Pero Juan ahora apenas oye el ruido de la fiesta. Por la estrecha poterna que se abre al abismo de la roca, a través de la bruma que cubre el Mar Muerto, alcanza a divisar, en la otra orilla, uno que otro fuego encendido en su viejo monasterio esenio de Qum-Ram. ¡Cuántos recuerdos! Allí pasó su juventud, cuando -sus viejos padres, Zacarías e Isabel, fallecidos- pudo iniciar su búsqueda de Dios bajo la dirección del viejo Abad Matatías, el Maestro de Justicia. ¡Cuánta lectura de las Escrituras sagradas, cuánta oración modulada junto a las voces viriles de la comunidad, cuántos ejemplos de austeridad y ardiente espera del Mesías en los viejos monjes, que aseguraban al joven Juan que las profecías ya estaban a punto de cumplirse!

La humillación de Israel estaba por ser vengada. Las viejas pala­bras de Isaías sonaban ahora con urgencia nueva, vibrante de inminencia: "Digan a la hija de Sion: Ahí llega tu Salvador; el premio de su victoria lo acompaña y su recompensa lo precede"

Pero el celo juvenil de Juan gozaba sobre todo en las descripcio­nes tremendistas de la apocalíptica, que pintaba con tonos tenebrosos y sangrientos el día de la venganza de Yahvé, el Dios de Israel. "Llega la venganza, la represalia de Dios ", hemos oído hoy en la primera lectura. Descripciones que autores no bíblicos se habían encar­gado de cargar de tono, y que mostraban la intervención divina en profecías como éstas: "Entonces Dios nombrará al Ángel Miguel para que lo vengue de sus enemigos. Dios se levantará de su trono real y saldrá de su santa morada, lleno de indignación y de cólera en favor de sus hijos... Vendrá a los ojos de todos a vengarse de las naciones paganas y aniquilar sus ídolos. " Autores que hablaban del Mesías en estos tér­minos: "¡ Que hermoso el Mesías que ha de surgir de la casa de Judá! Ciñe sus lomos y sale al combate contra sus enemigos y mata a reyes y príncipes. Tiñe los montes con la sangre de sus víctimas y rocía las colinas con la grasa de los guerreros muertos. Sus vestidos están ba­ñados de sangre, parecido a un lagarero ."

### Descripción del problema
Según el fragmento sobre Juan y su juventud en Qum-Ram, ¿bajo la dirección de quién inició Juan su búsqueda de Dios? Los registros no intervienen en esto.

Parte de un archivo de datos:
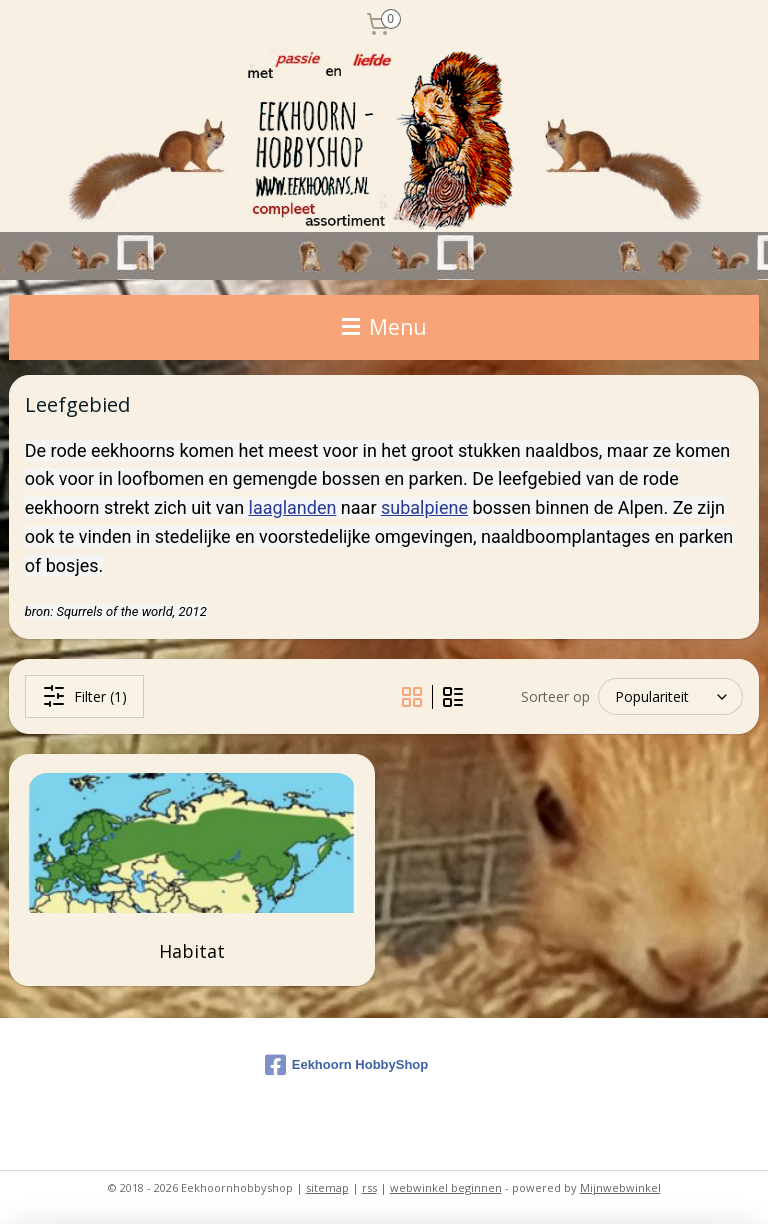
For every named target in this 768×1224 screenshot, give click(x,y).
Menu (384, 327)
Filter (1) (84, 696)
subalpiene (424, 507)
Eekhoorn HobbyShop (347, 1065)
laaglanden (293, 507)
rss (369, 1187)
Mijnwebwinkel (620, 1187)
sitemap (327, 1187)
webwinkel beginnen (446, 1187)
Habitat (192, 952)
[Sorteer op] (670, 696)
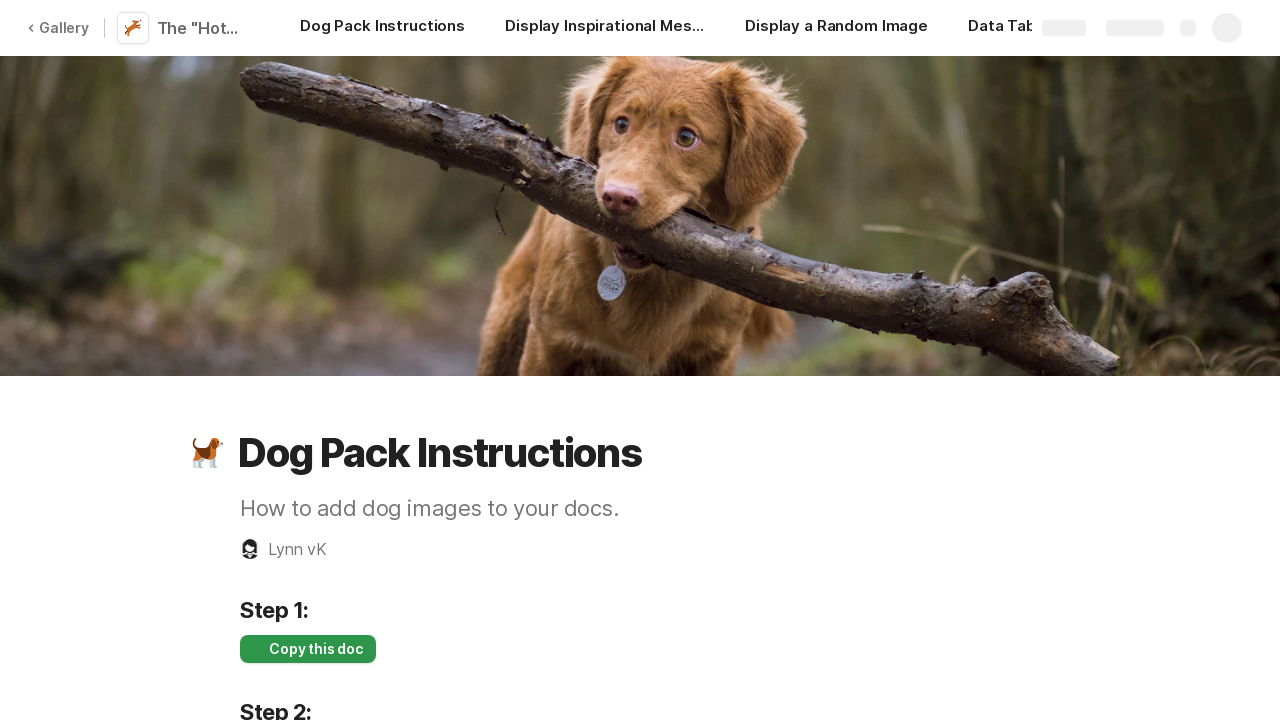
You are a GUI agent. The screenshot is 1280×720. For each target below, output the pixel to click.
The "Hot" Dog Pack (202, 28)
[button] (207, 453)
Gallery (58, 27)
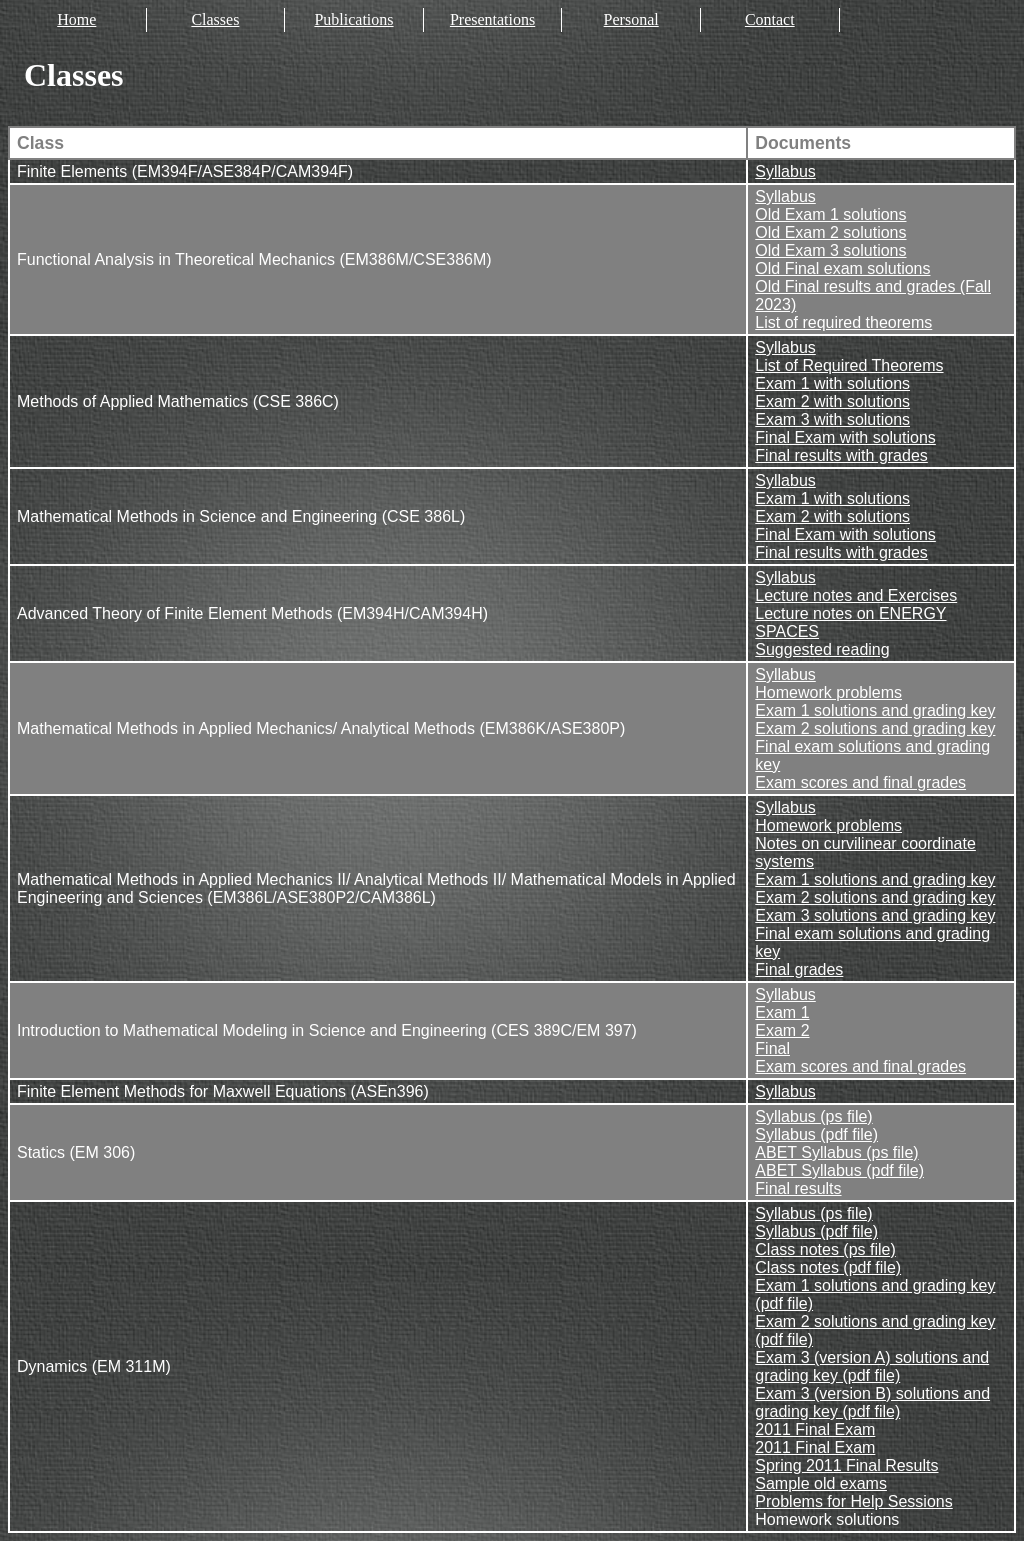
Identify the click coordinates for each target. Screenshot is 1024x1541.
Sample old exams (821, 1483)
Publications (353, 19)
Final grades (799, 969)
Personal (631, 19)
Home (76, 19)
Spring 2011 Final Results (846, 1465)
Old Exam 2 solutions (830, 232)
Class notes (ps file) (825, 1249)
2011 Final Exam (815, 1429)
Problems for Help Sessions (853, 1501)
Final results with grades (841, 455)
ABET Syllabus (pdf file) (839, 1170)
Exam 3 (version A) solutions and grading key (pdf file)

### Solución propuesta
Bajo la dirección del viejo Abad Matatías, el Maestro de Justicia.